══ EXCERTO ORIGINAL

No meu regime para perder peso, o
exercício físico apareceu como uma obrigatoriedade. Não que para se perder peso
se tenha de fazer exercício. O peso perde-se à mesa, reaprendendo a comer. Mas
o exercício serve de complemento, ajuda a gastar aquela energia que se teima em
acumular.
E assim, lentamente, bufando, a
contragosto, dei comigo a ir ao ginásio. Se gostava? Não. Detestava.
Custava-me sair de casa. Estava
frio. Estava calor. Os exercícios eram um suplício, um horror, uma tortura
auto-infligida. O corpo doía em sítios que nem sabia que tinham músculos. Como
sabia que todo aquele tormento era ser para meu bem, obrigava-me a sair de
casa, com frio, com calor, quando tinha coisas para fazer, quando não tinha
coisas para fazer. Ia, simplesmente. E descobria que tinha feito bem em ir,
porque quando os tratos de polé chegavam ao fim, toda eu era invadida por uma
onda de prazer e satisfação.
No entanto, no espelho do estúdio
de fitness, eu continuava a ser a
mais gorda, mas em determinada altura, isso deixou de ser importante.
A primeira lição foi que, ao
contrário do que acontece com muitos desportos mais sérios, no fitness, a única coisa que importa é
mesmo participar. Não estamos ali para ganhar a mais ninguém, nem para termos
uma nota no fim do período. É uma competição que se tem connosco próprios. E,
aos poucos, vamos ganhando essa competição.
Talvez o momento epifânico em que
entendi isso foi numa deslocação à Hemeroteca de Lisboa. Para lá chegar, sai-se
na estação da Baixa Chiado e sobe-se rua da Misericórdia acima. Sempre esse
percurso me parecera um inominável horror. Chegava sempre à Hemeroteca prestes
a ter um ataque cardíaco, mal disposta, enjoada, sequiosa, a limpar a testa a
lenços de papel que logo se empastelava. Mas um dia, ao subir a rua da
Misericórdia, descobri que afinal aquilo era muito fácil. Cheguei à Hemeroteca cansada, mas sem estar
perigosamente à beira de um ataque cardíaco. De repente, via o ginásio a fazer
efeito na minha vida quotidiana e pensei que isso era bom.

════
══ DADOS BRUTOS

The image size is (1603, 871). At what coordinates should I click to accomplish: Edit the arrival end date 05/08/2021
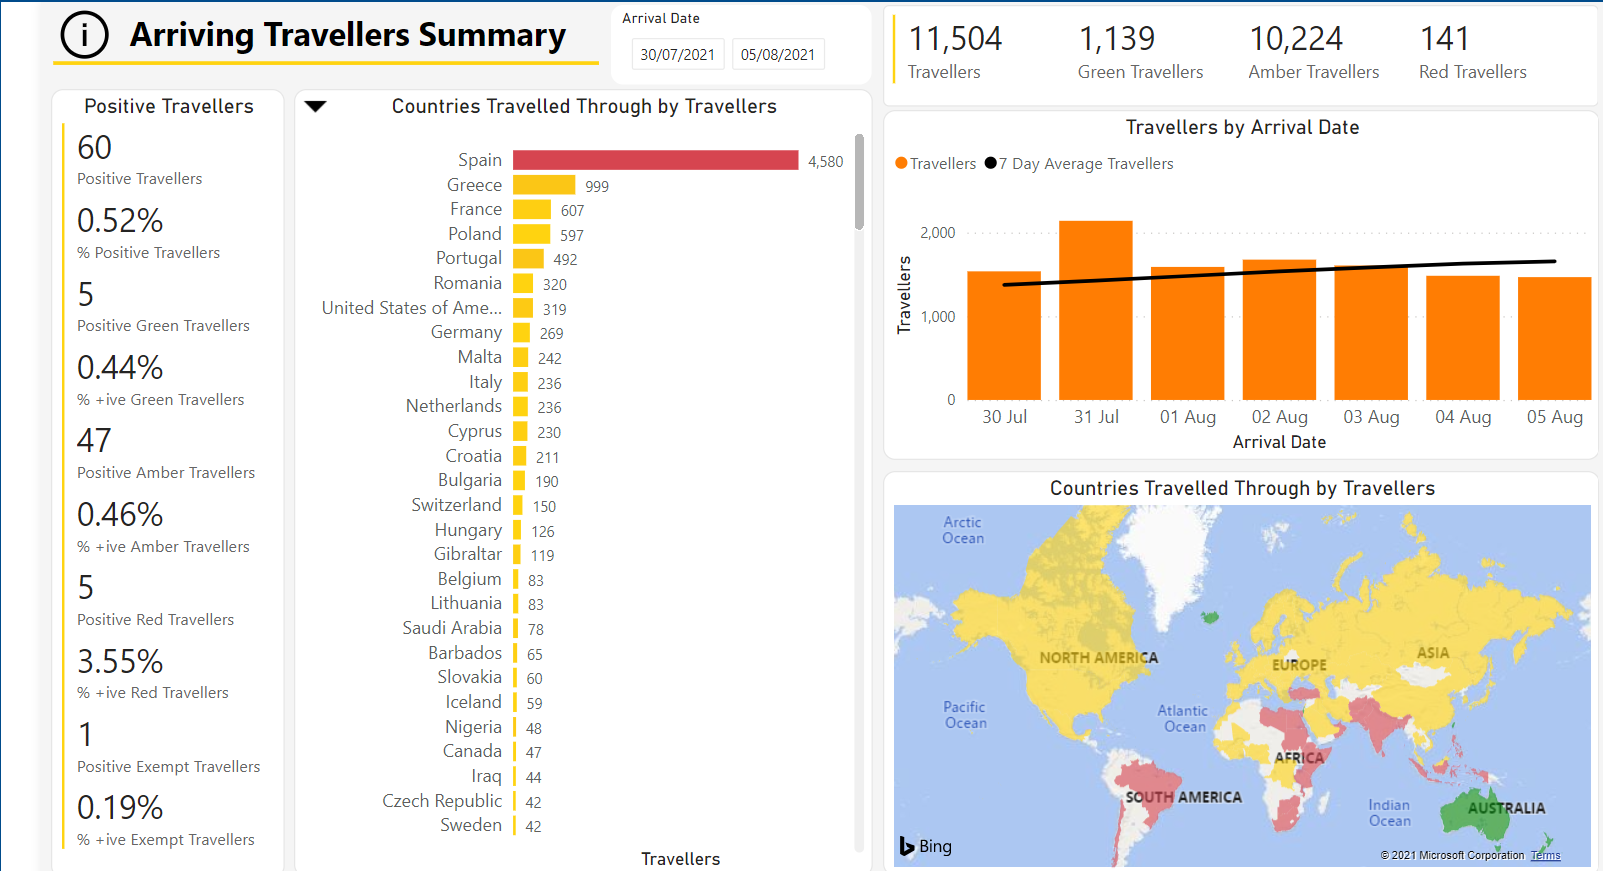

════

◆ **TAREFA**: Como se resumiria, em poucas frases, o parágrafo do texto sobre exercício físico que começa por «Talvez o momento epifânico», mantendo os seus factos principais?

◆ **RESPOSTA**: Talvez tenha percebido isso numa ida à Hemeroteca de Lisboa. O percurso até lá começa na estação da Baixa Chiado e segue a subir a rua da Misericórdia. Sempre me parecera um horror e deixava-me à beira de um ataque cardíaco, enjoada e com sede. Um dia, porém, a subida revelou-se fácil: cheguei cansada, mas sem perigo. Vi então o ginásio a fazer efeito no meu dia a dia e achei isso bom.